=== DATA TO PROCESS ===

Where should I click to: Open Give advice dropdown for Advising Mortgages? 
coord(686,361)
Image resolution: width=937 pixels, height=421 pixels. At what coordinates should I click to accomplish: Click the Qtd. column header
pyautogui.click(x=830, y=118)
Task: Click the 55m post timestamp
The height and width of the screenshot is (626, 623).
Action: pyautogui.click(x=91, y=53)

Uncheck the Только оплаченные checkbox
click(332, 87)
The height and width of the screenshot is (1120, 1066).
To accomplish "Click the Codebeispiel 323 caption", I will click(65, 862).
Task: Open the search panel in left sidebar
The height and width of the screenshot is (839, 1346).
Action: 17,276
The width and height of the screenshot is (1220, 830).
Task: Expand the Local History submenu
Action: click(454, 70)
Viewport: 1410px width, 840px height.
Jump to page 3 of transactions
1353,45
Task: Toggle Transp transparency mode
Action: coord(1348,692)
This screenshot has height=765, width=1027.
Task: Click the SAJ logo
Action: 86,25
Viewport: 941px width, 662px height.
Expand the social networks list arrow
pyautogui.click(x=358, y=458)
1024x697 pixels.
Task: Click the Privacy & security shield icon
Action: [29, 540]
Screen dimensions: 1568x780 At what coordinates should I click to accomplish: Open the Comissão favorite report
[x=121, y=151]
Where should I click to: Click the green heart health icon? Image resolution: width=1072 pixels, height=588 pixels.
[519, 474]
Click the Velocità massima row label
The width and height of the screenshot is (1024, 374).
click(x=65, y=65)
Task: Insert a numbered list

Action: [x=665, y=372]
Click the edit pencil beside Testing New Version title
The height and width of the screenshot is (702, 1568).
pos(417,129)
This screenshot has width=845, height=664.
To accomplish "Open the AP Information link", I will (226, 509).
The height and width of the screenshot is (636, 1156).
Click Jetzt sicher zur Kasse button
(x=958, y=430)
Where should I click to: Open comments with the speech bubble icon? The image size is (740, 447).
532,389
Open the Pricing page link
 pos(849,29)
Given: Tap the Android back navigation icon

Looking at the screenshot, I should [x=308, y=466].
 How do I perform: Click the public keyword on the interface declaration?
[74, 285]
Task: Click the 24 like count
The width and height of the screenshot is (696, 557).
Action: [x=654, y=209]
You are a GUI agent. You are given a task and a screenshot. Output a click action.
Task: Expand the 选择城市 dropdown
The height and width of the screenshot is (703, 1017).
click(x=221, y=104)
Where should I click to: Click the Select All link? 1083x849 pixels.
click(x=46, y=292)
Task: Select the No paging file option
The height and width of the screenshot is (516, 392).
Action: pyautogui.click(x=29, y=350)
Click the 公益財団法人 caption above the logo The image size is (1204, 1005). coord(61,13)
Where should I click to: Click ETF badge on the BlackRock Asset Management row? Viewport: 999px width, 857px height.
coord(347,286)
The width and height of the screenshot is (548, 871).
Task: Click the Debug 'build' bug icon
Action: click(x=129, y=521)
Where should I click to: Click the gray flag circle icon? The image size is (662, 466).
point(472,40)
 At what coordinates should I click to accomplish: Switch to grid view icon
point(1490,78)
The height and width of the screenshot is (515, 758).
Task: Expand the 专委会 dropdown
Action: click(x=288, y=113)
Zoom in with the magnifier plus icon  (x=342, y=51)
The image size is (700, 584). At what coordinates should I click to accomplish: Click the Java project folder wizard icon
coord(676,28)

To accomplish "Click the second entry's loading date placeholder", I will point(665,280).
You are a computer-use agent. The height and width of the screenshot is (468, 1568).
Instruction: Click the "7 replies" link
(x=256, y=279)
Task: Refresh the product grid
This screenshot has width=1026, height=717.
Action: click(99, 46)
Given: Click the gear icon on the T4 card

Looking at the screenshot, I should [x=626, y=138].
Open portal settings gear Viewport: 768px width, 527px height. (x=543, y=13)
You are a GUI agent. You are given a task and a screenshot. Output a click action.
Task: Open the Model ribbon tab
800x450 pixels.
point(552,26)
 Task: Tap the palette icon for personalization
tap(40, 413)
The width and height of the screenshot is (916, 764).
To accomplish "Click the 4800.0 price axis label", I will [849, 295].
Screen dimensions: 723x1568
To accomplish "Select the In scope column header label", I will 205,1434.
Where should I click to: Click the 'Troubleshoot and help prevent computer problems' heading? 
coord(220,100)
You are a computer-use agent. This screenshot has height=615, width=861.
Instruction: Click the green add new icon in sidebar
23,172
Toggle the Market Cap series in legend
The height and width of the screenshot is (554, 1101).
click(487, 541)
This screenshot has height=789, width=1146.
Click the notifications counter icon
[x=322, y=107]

===

• **EXERCISE REQUIREMENTS**:
Lines that contain the word "caption": how many are there in the data? Give the number and nothing else.

• **ANSWER SECTION**:
2